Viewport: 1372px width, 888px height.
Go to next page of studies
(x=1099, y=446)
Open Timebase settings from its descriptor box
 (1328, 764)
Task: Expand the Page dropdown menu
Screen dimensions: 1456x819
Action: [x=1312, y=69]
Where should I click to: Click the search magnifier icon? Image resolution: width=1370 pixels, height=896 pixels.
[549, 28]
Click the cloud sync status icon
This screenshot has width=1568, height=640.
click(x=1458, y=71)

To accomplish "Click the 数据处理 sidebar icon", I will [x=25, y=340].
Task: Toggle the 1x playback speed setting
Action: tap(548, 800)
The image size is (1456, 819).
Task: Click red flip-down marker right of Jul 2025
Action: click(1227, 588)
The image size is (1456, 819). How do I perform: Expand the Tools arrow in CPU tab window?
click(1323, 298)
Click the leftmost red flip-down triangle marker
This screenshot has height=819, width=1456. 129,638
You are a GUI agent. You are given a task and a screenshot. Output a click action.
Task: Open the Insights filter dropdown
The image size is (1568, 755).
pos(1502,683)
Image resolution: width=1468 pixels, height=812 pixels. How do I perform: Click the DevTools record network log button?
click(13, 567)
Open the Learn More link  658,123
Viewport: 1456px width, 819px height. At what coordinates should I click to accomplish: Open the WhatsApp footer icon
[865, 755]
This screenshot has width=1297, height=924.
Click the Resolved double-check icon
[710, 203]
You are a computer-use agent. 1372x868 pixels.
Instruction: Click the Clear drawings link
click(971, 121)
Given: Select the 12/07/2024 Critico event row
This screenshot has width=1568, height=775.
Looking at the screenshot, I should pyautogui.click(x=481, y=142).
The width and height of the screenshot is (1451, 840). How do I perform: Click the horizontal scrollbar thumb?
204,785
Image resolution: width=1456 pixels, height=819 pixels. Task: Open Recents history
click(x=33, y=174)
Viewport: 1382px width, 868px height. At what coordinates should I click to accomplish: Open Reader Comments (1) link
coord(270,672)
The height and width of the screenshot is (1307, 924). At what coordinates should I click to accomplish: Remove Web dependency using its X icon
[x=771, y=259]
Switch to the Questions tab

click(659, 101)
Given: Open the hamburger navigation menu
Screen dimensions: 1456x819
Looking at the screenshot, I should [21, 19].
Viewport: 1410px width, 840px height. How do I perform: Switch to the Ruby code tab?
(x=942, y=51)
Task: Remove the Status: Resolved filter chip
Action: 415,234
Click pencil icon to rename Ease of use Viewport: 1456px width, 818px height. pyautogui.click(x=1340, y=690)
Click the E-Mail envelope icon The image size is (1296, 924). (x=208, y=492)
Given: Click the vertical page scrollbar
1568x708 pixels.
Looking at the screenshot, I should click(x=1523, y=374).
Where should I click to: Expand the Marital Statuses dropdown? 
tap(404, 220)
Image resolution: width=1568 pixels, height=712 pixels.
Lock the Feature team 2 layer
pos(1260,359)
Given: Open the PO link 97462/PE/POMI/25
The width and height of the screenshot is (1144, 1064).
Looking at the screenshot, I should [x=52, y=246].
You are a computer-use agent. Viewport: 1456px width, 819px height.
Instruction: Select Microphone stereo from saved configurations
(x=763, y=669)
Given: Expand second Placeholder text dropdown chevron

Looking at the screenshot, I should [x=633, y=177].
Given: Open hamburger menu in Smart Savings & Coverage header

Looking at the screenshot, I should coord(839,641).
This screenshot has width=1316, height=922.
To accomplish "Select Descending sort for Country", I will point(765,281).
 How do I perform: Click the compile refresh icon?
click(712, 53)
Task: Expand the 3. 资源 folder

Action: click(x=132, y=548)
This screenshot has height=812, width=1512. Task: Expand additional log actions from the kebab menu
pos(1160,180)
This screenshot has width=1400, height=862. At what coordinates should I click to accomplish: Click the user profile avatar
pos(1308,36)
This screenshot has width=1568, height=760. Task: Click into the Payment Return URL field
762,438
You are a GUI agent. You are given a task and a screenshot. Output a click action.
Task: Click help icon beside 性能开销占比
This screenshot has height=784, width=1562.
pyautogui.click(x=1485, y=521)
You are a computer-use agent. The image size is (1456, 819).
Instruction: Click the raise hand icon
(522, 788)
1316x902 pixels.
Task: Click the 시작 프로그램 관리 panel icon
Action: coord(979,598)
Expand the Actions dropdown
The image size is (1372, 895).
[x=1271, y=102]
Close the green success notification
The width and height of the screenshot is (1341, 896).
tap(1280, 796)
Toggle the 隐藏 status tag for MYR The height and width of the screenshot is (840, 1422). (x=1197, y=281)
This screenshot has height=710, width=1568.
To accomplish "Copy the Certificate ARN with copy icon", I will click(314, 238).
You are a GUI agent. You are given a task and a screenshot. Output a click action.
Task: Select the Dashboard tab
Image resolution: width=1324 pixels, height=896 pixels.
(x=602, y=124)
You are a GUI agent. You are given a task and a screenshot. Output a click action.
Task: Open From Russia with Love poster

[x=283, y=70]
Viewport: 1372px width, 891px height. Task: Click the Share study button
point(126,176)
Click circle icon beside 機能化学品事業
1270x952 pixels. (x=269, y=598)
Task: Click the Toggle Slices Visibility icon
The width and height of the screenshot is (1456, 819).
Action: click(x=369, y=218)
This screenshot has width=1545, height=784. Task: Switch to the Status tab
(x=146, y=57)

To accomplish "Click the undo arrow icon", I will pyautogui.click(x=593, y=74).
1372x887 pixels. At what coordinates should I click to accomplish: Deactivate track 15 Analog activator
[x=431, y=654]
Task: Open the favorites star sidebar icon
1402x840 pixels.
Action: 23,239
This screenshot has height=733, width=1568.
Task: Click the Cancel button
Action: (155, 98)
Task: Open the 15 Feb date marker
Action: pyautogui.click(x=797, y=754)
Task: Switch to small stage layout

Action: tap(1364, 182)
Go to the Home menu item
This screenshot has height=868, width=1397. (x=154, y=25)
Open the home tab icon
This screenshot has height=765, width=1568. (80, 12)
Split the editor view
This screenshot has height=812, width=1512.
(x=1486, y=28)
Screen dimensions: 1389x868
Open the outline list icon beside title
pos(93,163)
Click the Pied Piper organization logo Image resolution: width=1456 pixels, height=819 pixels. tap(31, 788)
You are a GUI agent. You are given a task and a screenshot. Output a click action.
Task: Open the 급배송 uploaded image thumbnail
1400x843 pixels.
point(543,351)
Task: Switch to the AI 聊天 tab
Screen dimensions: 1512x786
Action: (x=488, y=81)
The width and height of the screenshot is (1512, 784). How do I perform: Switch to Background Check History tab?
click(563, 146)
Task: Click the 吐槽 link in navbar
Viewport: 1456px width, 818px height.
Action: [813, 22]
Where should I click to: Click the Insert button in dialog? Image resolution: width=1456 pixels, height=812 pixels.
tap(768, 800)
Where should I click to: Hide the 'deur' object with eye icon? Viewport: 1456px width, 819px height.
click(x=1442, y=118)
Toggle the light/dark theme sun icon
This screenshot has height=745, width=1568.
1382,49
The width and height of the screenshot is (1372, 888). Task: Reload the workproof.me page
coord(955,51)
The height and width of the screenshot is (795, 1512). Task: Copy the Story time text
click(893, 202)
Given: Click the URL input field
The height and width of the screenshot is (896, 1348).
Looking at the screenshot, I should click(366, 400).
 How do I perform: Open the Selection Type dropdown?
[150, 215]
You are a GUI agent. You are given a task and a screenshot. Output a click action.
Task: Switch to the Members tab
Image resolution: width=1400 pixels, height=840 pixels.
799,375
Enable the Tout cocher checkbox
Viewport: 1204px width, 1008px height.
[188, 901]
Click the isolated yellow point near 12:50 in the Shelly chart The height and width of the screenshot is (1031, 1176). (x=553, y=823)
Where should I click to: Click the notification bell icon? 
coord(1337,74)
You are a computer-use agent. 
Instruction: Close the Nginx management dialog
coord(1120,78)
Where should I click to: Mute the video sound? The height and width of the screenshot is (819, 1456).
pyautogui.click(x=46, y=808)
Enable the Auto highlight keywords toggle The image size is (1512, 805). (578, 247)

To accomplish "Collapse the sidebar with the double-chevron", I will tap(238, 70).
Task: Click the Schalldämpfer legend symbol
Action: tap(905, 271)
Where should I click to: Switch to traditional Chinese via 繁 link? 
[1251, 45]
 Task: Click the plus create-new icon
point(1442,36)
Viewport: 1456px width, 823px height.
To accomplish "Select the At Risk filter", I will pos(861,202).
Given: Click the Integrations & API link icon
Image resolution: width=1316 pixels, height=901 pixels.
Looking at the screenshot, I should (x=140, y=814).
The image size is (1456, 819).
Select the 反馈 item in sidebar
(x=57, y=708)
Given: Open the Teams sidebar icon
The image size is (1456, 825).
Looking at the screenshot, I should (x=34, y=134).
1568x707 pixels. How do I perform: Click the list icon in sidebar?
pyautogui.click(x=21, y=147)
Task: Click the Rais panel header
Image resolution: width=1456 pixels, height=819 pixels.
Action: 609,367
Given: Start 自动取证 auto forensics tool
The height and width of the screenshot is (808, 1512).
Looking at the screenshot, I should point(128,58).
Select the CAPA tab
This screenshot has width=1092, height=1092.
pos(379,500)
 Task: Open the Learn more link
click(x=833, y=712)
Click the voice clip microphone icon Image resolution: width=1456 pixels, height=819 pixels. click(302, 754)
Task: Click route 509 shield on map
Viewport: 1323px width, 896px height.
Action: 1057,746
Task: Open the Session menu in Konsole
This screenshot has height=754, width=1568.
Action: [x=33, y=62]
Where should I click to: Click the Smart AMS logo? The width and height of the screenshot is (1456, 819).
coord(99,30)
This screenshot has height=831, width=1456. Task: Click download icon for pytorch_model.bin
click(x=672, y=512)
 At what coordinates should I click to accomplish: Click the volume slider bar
▬▬▬▬▬▬
Please, from the material above, copy only the lines from the line with "You are a computer-use agent. Viewport: 1456px" up to and including the line with "Task: Click the Toggle Slices Visibility icon", exactly as written.

You are a computer-use agent. Viewport: 1456px width, 819px height.
Instruction: Select Microphone stereo from saved configurations
(x=763, y=669)
Given: Expand second Placeholder text dropdown chevron

Looking at the screenshot, I should [x=633, y=177].
Given: Open hamburger menu in Smart Savings & Coverage header

Looking at the screenshot, I should coord(839,641).
This screenshot has width=1316, height=922.
To accomplish "Select Descending sort for Country", I will point(765,281).
 How do I perform: Click the compile refresh icon?
click(712, 53)
Task: Expand the 3. 资源 folder

Action: click(x=132, y=548)
This screenshot has height=812, width=1512. Task: Expand additional log actions from the kebab menu
pos(1160,180)
This screenshot has width=1400, height=862. At what coordinates should I click to accomplish: Click the user profile avatar
pos(1308,36)
This screenshot has width=1568, height=760. Task: Click into the Payment Return URL field
762,438
You are a GUI agent. You are given a task and a screenshot. Output a click action.
Task: Click help icon beside 性能开销占比
This screenshot has height=784, width=1562.
pyautogui.click(x=1485, y=521)
You are a computer-use agent. The image size is (1456, 819).
Instruction: Click the raise hand icon
(522, 788)
1316x902 pixels.
Task: Click the 시작 프로그램 관리 panel icon
Action: coord(979,598)
Expand the Actions dropdown
The image size is (1372, 895).
[x=1271, y=102]
Close the green success notification
The width and height of the screenshot is (1341, 896).
tap(1280, 796)
Toggle the 隐藏 status tag for MYR The height and width of the screenshot is (840, 1422). (x=1197, y=281)
This screenshot has height=710, width=1568.
To accomplish "Copy the Certificate ARN with copy icon", I will click(314, 238).
You are a GUI agent. You are given a task and a screenshot. Output a click action.
Task: Select the Dashboard tab
Image resolution: width=1324 pixels, height=896 pixels.
(x=602, y=124)
You are a GUI agent. You are given a task and a screenshot. Output a click action.
Task: Open From Russia with Love poster

[x=283, y=70]
Viewport: 1372px width, 891px height. Task: Click the Share study button
point(126,176)
Click circle icon beside 機能化学品事業
1270x952 pixels. (x=269, y=598)
Task: Click the Toggle Slices Visibility icon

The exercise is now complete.